В горницу без стука вошёл Претич. Насуплен, сердит, привычно топорщит бороду, зло сжимая губы.
— С чего это мои воины выступают на Полоцк без воеводы? Владимир?
В наступившей тишине слышно недовольное сопение Претича. Владимир покосился на товарищей и пожал плечами:
— Ты же хотел уладить с Рогволдом мирком-ладком. Ан не вышло. Надо брать город. Иначе найдутся и другие, откажут в дани.
— Что ты мне толкуешь, как дитяти? Я спрашиваю, кто на челе пойдёт? Ты?
— Могу я. Хочешь сам вести ратников, веди. Мы подойдём позже. С деньгами разберусь, и выйдем... — Владимир недовольно поглядел на Улгара, но не стал объяснять Претичу суть неладов.
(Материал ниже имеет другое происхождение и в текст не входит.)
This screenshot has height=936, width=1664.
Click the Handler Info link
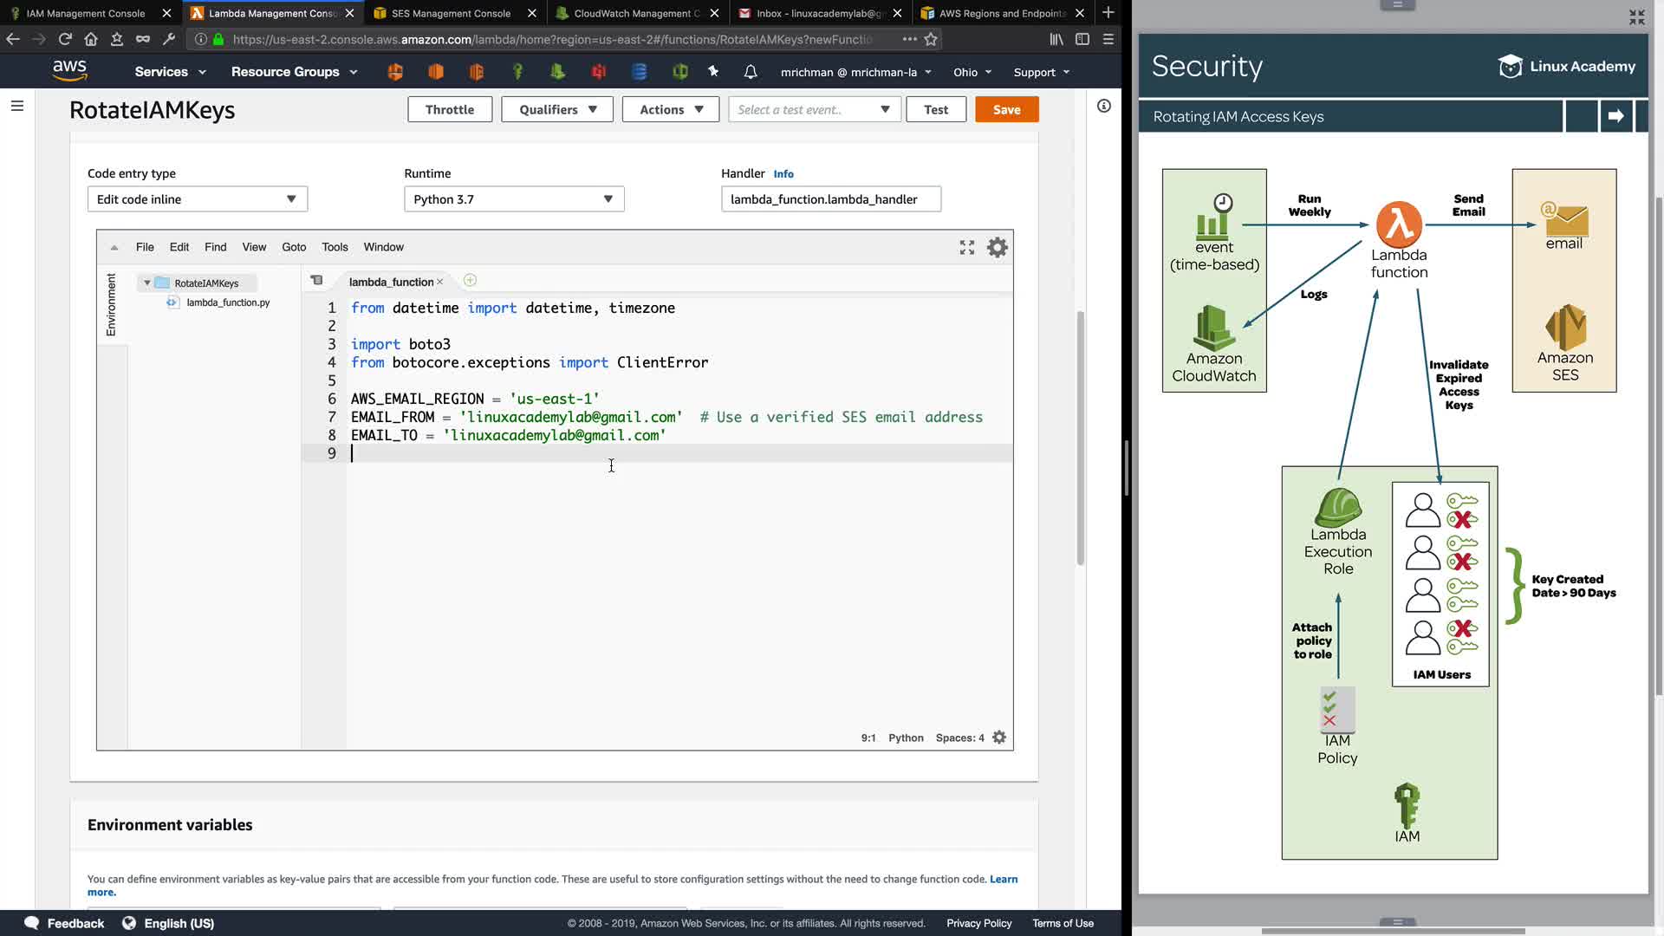pyautogui.click(x=783, y=174)
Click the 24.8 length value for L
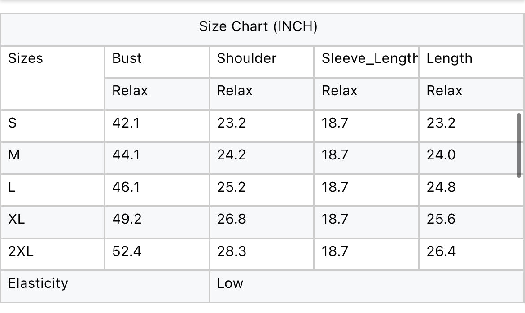Image resolution: width=525 pixels, height=313 pixels. pos(441,187)
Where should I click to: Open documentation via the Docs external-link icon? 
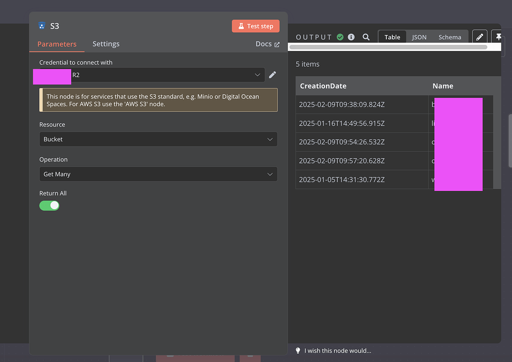pyautogui.click(x=278, y=44)
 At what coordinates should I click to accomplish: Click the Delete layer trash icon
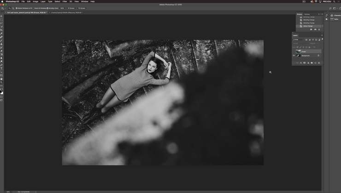[x=318, y=63]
— И поведу, — упрямо заявил Претич. — Мы к походу давно готовы. Обозы сегодня же выйдут.
Едва Претич оставил молодых, Савва тихо расхохотался, прикрывая рот кулаком.
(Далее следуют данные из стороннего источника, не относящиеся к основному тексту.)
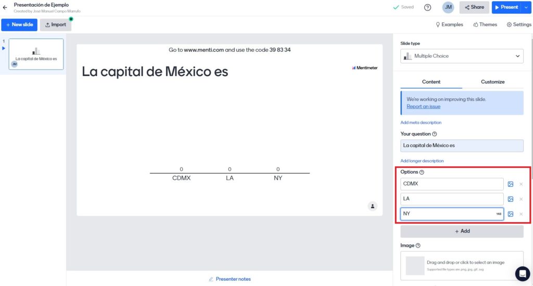Image resolution: width=533 pixels, height=286 pixels.
Task: Click the Your question input field
Action: (462, 146)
— Ты чего? — удивился Крутко.
— Ничего. Так. Мы боимся, что Претич город запрет, а он боится отдать Владимиру свою силу, дружина для него всё! Что он без дружины? Вот и выступит на Полоцк. Оказывается, можно и упрямца заставить плясать под свою дудку.
— Рано радуешься, — вздохнул Владимир. — Теперь начнём тянуть вожжи. Каждый в свою сторону. А дело предстоит занозистое.
Глеб исхудал до уродства. Ранее не замечал, а как отвели в баню, впервые за два месяца, глянул на свои мослы, на обвисшую кожу чрева, покрытую серебряными трещинами, и ахнул. Нет, полное брюхо тоже не шибко красиво, но хоть ядрёно, а тут? Колени выкатились громоздко, ногти свернулись и пожелтели, мужское богатство вяло, съёжилось от холода в предбаннике в желудёк, ей-богу меньше жёлудя. Порты свалились, и пошёл смрад. Обстирывать Глеба никто не торопится. Пленник и есть пленник.
Да, время в плену тянется невыносимо тяжко. Муторно тянется. Как ни подгоняй дни и ночи, как ни моли судьбу, чтоб перебросила тебя с берега печали в будущее, ползёт неспешно, как хромой калика по разбитому шляху.
Молодые не вызволили. Ярополк не привёл войско, не выпросил помощи у ромеев, как мечталось Глебу, да и Владимир не торопится мстить за убитого. Сватанье обернулось смертью, а им горя мало. Теперь надежды нет. Потому и уступил Рогволду. Потому и подобрел хозяин. Позволил баньку перед освобождением.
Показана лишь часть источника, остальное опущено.